The task
No pictures, nothing altered: return the data below.

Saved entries
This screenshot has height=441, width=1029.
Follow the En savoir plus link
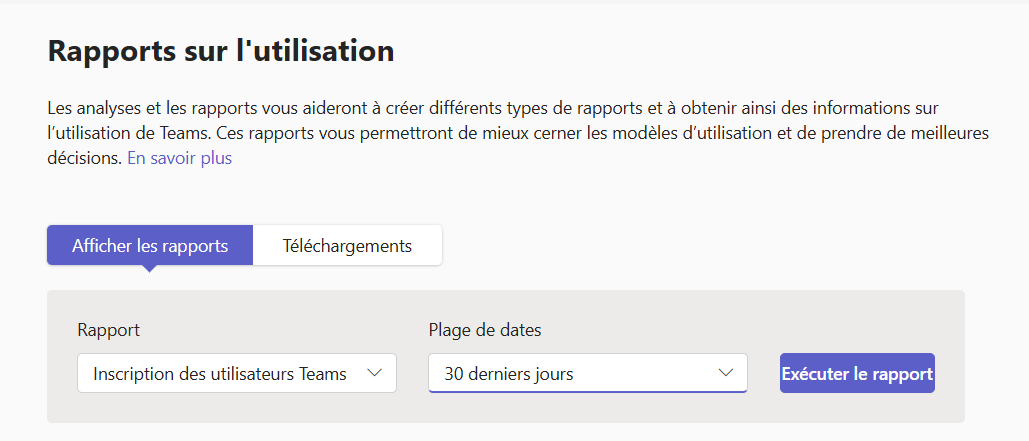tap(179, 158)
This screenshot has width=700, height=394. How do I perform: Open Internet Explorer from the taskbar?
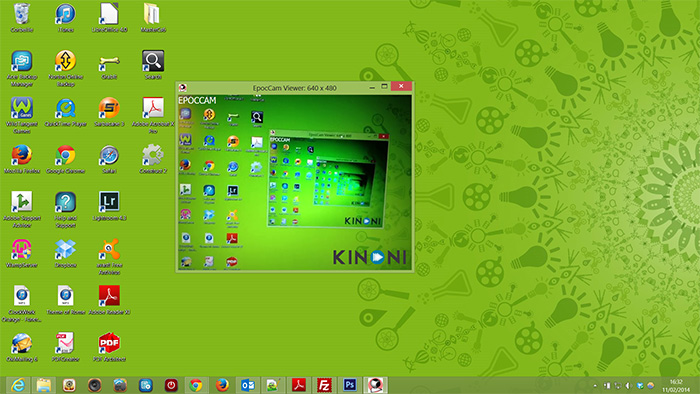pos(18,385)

Solved problem
This screenshot has height=441, width=1029.
Follow the En savoir plus link
tap(179, 158)
This screenshot has width=700, height=394. How do I perform: Open Internet Explorer from the taskbar?
pos(18,385)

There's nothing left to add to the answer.